Thomas More College
Kentucky
1921
Formerly “Villa Madonna College”
Detailed historical information about the school colors of Villa Madonna College is not available at this time, but the lyrics of the college’s Alma Mater refer to the “blue and white” colors of the college. Vintage memorabilia from Villa Madonna is a bright medium blue shade falling somewhere between azure and a “true” blue.
To avoid assigning duplicate hood linings to colleges and universities that used the same school colors, the Intercollegiate Bureau of Academic Costume (IBAC) used different types of heraldic patterns to divide the two or more colors in an academic hood. In IBAC lists from 1927 and 1948, a number of hood lining patterns were described as “[color] above [color]” or “[color] over [color]”, which referred either to a hood lining divided per chevron, per reversed chevron, or per bar. Unfortunately, today it is not usually known which of these three patterns the Bureau intended to describe.
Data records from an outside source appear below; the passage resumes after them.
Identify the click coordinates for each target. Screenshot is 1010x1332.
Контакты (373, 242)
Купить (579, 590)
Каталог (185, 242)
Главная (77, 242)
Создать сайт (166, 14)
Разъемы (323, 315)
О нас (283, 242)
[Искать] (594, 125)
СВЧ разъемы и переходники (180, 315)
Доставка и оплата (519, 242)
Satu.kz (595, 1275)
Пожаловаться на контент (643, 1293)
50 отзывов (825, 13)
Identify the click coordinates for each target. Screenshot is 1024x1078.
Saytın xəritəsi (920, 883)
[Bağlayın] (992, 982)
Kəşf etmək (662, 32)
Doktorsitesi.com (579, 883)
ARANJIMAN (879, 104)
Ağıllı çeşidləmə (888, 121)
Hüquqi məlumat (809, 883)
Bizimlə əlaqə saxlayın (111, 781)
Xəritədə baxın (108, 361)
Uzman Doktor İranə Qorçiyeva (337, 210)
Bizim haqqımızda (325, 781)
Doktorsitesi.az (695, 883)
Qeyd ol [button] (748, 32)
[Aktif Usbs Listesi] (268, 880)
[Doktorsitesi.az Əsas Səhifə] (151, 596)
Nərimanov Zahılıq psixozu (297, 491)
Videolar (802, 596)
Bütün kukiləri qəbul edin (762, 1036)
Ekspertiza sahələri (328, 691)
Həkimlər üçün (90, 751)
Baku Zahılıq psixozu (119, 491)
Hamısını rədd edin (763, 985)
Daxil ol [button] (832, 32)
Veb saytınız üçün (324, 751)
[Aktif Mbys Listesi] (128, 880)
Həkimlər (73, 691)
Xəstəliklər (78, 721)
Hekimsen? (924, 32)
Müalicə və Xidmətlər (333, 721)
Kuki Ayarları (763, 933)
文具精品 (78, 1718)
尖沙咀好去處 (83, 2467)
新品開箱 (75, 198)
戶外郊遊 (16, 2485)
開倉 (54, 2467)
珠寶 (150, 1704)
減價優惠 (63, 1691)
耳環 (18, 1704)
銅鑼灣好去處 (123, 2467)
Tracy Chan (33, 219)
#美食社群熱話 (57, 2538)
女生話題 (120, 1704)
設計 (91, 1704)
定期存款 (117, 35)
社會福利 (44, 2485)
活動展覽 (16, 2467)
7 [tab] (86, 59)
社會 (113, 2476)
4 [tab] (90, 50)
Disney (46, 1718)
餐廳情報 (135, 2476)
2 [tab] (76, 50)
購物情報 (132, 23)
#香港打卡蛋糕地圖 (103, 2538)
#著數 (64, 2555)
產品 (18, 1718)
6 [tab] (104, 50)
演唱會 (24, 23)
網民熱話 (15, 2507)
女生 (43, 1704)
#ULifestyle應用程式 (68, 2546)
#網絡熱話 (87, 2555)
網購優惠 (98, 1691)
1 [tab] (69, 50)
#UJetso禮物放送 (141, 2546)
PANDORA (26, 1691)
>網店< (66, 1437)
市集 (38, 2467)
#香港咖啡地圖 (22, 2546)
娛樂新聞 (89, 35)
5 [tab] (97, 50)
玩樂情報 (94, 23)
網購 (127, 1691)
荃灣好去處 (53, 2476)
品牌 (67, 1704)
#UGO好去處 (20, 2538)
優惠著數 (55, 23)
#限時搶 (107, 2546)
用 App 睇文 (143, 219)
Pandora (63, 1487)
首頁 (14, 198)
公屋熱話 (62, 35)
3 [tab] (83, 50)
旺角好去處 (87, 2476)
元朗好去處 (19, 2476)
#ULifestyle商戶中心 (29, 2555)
Villa Madonna College did not appear in early IBAC lists from 1927 or 1948, so the IBAC might not have assigned the college a hood lining until the late 1940s or 1950s. The lining assignment was probably blue above white, divided per chevron. A list compiled by Kevin Sheard in Academic Heraldry in America (1962) stated that Villa Madonna’s hood was royal blue above white, divided per chevron. Why Sheard described the upper color as a dark purple-blue (royal blue) instead of the college’s actual shade of blue is not known, but an IBAC list from 1972 seems to have been taken from Sheard, citing the hood lining as “royal blue over white”. These descriptions must have been erroneous, as they would have duplicated the hood lining the Bureau had already assigned to the University of New Hampshire prior to 1927. Here what was likely to have been the Intercollegiate Bureau’s original hood lining assignment for Villa Madonna has been used for Thomas More College, the institution’s name since 1964.